### Text

- Born: 31 December 1732 Lombard Street, London, England
- Died: 14 January 1812 (aged 79) Corsham, Wiltshire, England
- Education: The King's School, Rochester Eton College
- Alma mater: Lincoln's Inn (did not qualify)
- Occupations: Antiquarian, historian
- Spouse: Anne Dorman (m. 1755; sep. 1790)
- Children: 7 (5 sons, 2 daughters)
- Writing career
- Period: Late 18th century
- Genres: Historiography, local history, county history
- Subject: History of Kent
- Notable works: The History and Topographical Survey of the County of Kent (1778–1799) History of the Antient and Metropolitical City of Canterbury Civil and Ecclesiastical (1799)
- Notable awards: Fellow of the Royal Society (1766)

= Edward Hasted =

British antiquarian (1732–1812)

Edward Hasted (20 December 1732 OS (31 December 1732 NS) - 14 January 1812) was an English antiquarian and pioneering historian of his ancestral home county of Kent. As such, he was the author of a major county history, The History and Topographical Survey of the County of Kent (1778-99).

######
### Extracted data

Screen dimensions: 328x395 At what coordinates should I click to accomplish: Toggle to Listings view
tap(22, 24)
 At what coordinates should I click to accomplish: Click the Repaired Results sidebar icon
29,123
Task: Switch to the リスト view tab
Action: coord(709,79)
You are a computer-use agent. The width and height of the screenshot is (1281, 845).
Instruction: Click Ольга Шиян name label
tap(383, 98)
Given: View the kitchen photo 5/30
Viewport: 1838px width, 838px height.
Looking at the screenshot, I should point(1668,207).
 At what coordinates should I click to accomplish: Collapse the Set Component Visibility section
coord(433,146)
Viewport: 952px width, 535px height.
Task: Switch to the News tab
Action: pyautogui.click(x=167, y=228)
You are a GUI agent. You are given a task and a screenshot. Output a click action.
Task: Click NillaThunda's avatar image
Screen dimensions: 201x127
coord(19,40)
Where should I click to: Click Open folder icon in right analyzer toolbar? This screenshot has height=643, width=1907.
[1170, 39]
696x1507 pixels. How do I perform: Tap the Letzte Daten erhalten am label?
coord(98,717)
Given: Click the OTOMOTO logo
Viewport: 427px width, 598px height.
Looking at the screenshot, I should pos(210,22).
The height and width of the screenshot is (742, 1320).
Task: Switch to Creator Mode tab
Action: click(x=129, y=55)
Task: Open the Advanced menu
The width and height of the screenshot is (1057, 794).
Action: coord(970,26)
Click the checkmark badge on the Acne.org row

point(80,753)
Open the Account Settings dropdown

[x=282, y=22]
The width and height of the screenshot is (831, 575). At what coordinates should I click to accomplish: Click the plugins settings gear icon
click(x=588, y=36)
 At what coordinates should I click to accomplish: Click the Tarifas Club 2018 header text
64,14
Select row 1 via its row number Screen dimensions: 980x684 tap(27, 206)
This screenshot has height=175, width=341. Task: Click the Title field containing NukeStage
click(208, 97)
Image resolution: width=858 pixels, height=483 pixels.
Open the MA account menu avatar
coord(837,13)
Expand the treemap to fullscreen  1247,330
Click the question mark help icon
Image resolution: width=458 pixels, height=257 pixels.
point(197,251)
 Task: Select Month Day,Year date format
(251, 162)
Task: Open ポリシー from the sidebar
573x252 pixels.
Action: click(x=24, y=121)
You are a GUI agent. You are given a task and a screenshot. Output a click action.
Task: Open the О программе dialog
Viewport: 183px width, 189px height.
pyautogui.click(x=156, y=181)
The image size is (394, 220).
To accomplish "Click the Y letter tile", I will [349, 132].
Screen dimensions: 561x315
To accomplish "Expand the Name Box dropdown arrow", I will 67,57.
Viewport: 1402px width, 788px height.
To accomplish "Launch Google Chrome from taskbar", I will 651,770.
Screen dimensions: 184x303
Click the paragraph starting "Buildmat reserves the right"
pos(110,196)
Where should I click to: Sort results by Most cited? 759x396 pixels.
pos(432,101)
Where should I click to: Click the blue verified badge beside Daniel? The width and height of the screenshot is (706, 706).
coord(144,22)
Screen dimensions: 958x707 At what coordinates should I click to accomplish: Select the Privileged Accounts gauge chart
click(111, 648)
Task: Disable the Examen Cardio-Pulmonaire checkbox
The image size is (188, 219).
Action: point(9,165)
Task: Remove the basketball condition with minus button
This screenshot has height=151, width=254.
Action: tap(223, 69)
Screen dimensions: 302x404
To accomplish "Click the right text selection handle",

######

(Challenge 1) From the text about Edward Hasted, extract the passage that runs from "- Writing career" up to and including "and Ecclesiastical (1799)".
(Challenge 2) Continue the text about Edward Hasted, starting right after its final sentence.

(Exercise output 1)
- Writing career
- Period: Late 18th century
- Genres: Historiography, local history, county history
- Subject: History of Kent
- Notable works: The History and Topographical Survey of the County of Kent (1778–1799) History of the Antient and Metropolitical City of Canterbury Civil and Ecclesiastical (1799)

(Exercise output 2)
==Life==
Hasted was born in Lombard Street, London, the son of Edward Hasted (1702-1740) of Sutton-at-Hone, near Dartford, Kent by his wife, Ann Tyler. His grandfather, Joseph Hasted (1662-1732), had been employed as chief painter at the Royal Navy's Chatham dockyard, but he was also a skilled financier, and amassed a considerable private estate and income. Hasted's father, Edward, became a wealthy barrister, and the young Edward Hasted was educated at Darent (1737-40), The King's School, Rochester (1740-44). From there, he went to Eton College (1744-48), and a school in Esher (1748-50). After completing his education, he was a student for a short time at Lincolns Inn, although he was not called to the bar.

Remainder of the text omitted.